シーン7「虚ろなクルル」

 あのクリスマス・イヴの思い出。あの日には本当にいろんなことがあった。それから約三年間。クルルと私の距離はどのくらい縮まったのだろう。
 クルルはというとさっきからずっと窓の外を眺めている。窓の外には狭い通りに枯れた木々が点々と立っているだけ。人通りも殆ど無い。その変化の無い風景にクルルは何を見ているのだろう。屋根の間から見える雲を見ているのだろうか。今日はいい天気だった。

 私はクルルとの生活が始まってからすぐに様子がおかしいことに気がついた。
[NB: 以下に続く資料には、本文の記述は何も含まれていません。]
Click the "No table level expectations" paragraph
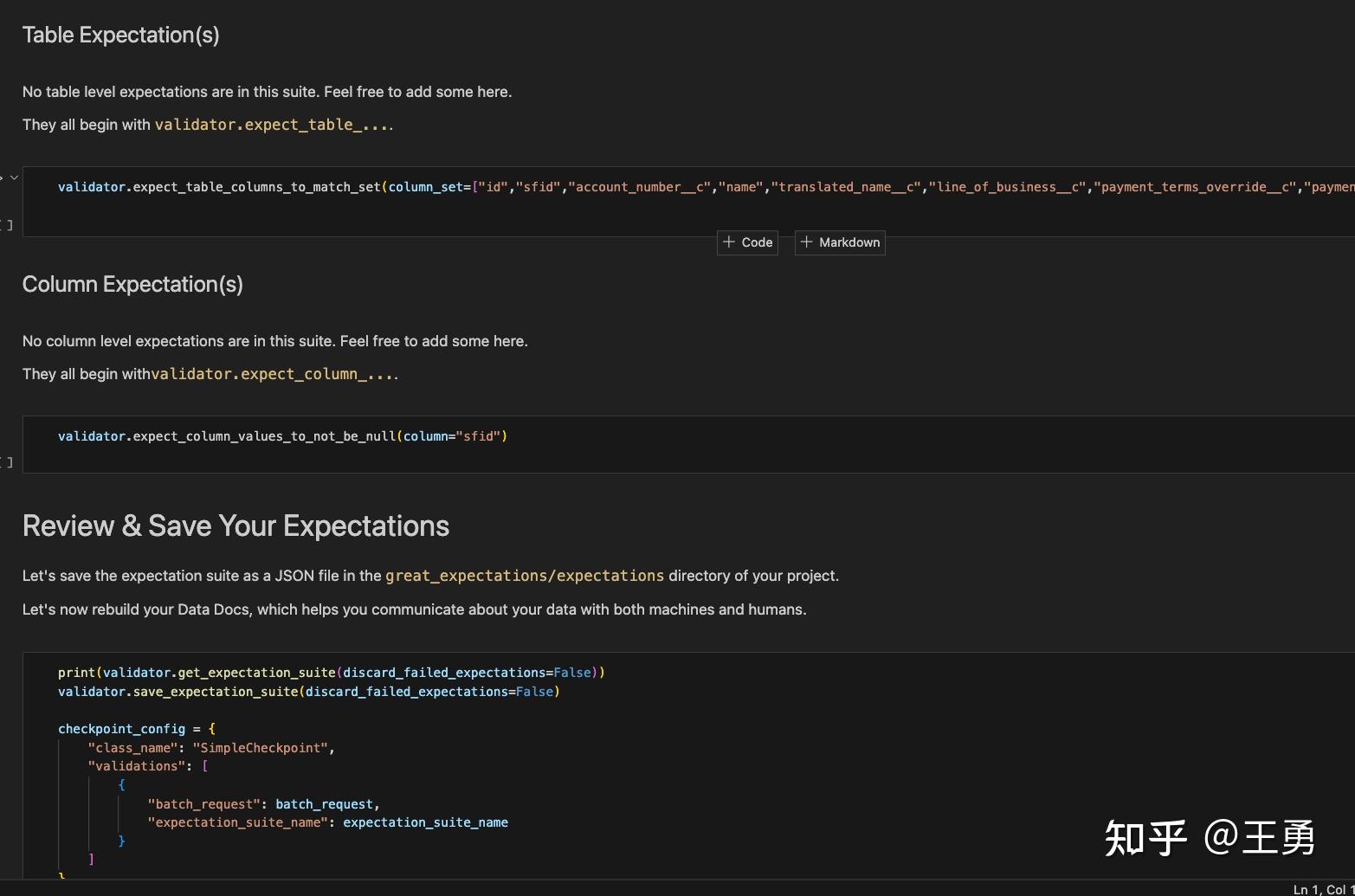 [x=267, y=92]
クルルは殆ど感情を表に出さなかった。それに声も殆ど出さない。それである日、マグダネーラさんに相談しに行ったのだ。
 しかし、それはマグダネーラさんも初めて見る症状だった。トレーナーとの関係が悪くて言うことを聞かない事ならあるらしい。だけど、ここまで感情を表に出さないというのは極めて稀なことらしい。もしかすると前のトレーナーとの間に何かあったのかもしれないとのことだった。もちろんクルルが捨てられたポケモンかどうかさえもはっきりとは分からない。
 その後、マグダネーラさんの勧めでパパと一緒に隣町のポケモンセンターに連れて行った。そして、同じく過去にあったことが影響しているのではないかとはじめは診断された。でもそれは心の問題で時間が解決してくれる。女医さんもそう言っていたし私もそうだと思っていた。でも時間は何も解決してくれなかった。
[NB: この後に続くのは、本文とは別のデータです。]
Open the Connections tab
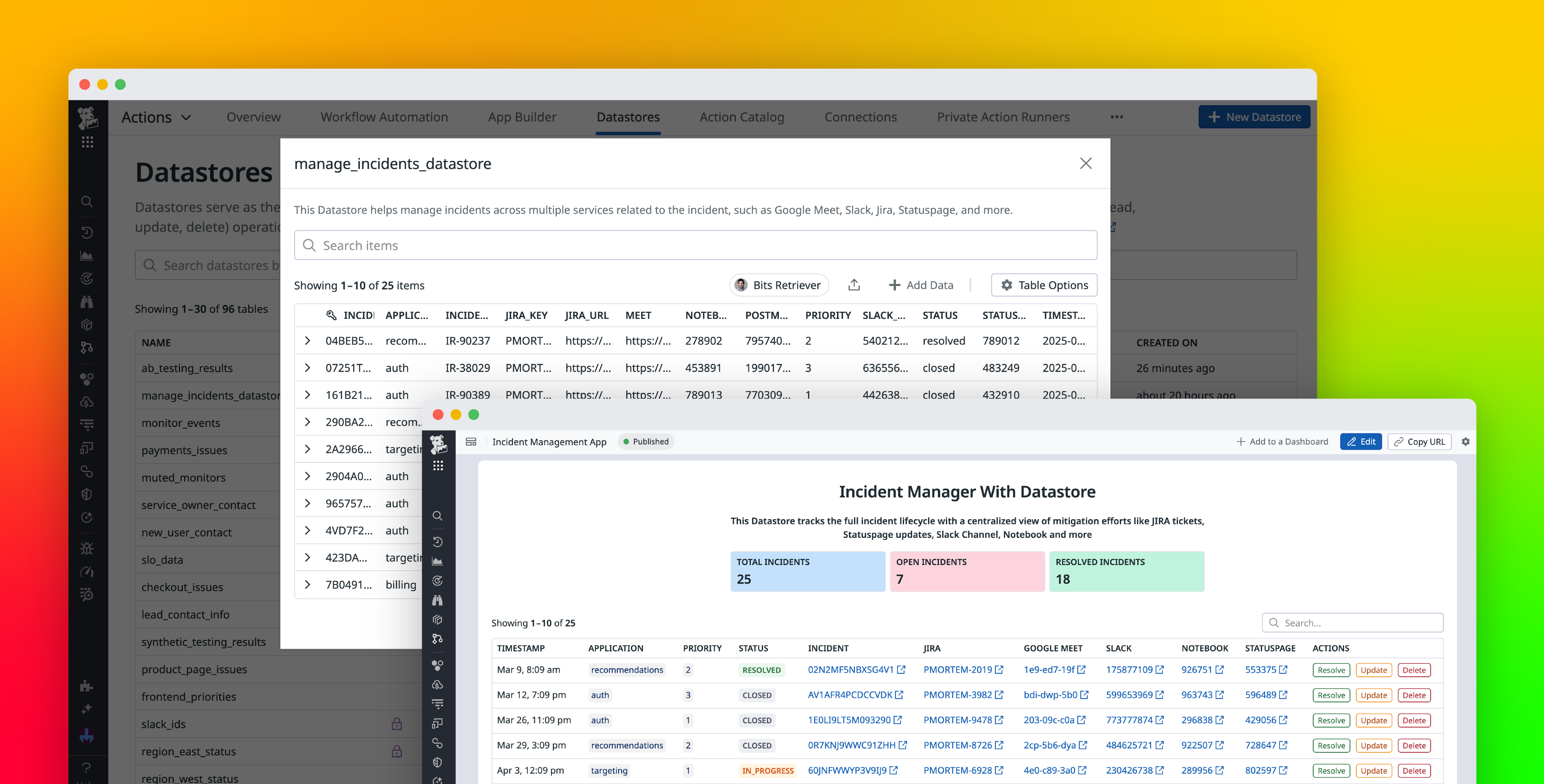 861,117
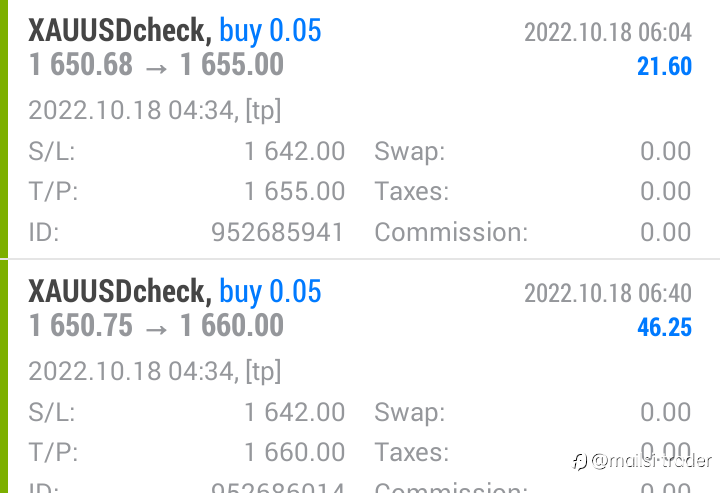
Task: Click the first trade's open time 04:34 [tp]
Action: pyautogui.click(x=154, y=111)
 私は出来るだけクルルには優しくしたし、パパもそうだった。暇な時はクルルと遊んだり、クルルの好きな食べ物を調べたり、夜は一緒に寝たり色々な事をした。でもクルルは一緒に遊ぼうともしないし私のすることにも殆ど反応しなかった。食べ物の好き嫌いは一応あるらしく、食べるペースがほんの少し違ったり食べ残すかどうかで何となくは分かった。今、思えばそれは単なる自己満足だったのかもしれない。それでも出来るだけの事はした。
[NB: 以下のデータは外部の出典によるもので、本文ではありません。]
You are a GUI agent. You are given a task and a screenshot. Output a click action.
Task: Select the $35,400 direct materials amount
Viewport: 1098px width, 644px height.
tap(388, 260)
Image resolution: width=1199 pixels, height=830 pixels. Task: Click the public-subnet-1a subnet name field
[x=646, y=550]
 それからまた少ししてポケモンセンターに連れて行った。他に考えられる可能性としては心の病気かもしれないということだった。心の病気は脳や体に根本的に異常がない限りは何かしらの治療法が確立しているらしい。一応体の方も調べてもらったし脳にも特に異常は見られなかった。それから心理カウンセリングに通ったり薬で治療をしたこともあった。それでも何も変わらなかった。結局は何も分からなかったのだ。
 とはいえ今のところは感情を表に出さないこと以外、何も問題はなかった。ただ、少し病気がちで風邪をひいたりすることは多かった。

 でもこれはやっぱりすごく不健全なことだと思う。クルルにとって何が幸せなのかは正直分からなかった。それでもこの子の虚ろな瞳を見ていると胸が痛んで何かをしてあげないといけないという気持ちになる。もしかしたらいつかは心を開いてくれるかもしれない。

 窓からはさんさんと秋の日差しが入ってくる。今日は暖かい。それにすごくいい天気だ。時計の針はちょうど十一時をまわったころ。私はクルルを散歩に誘った。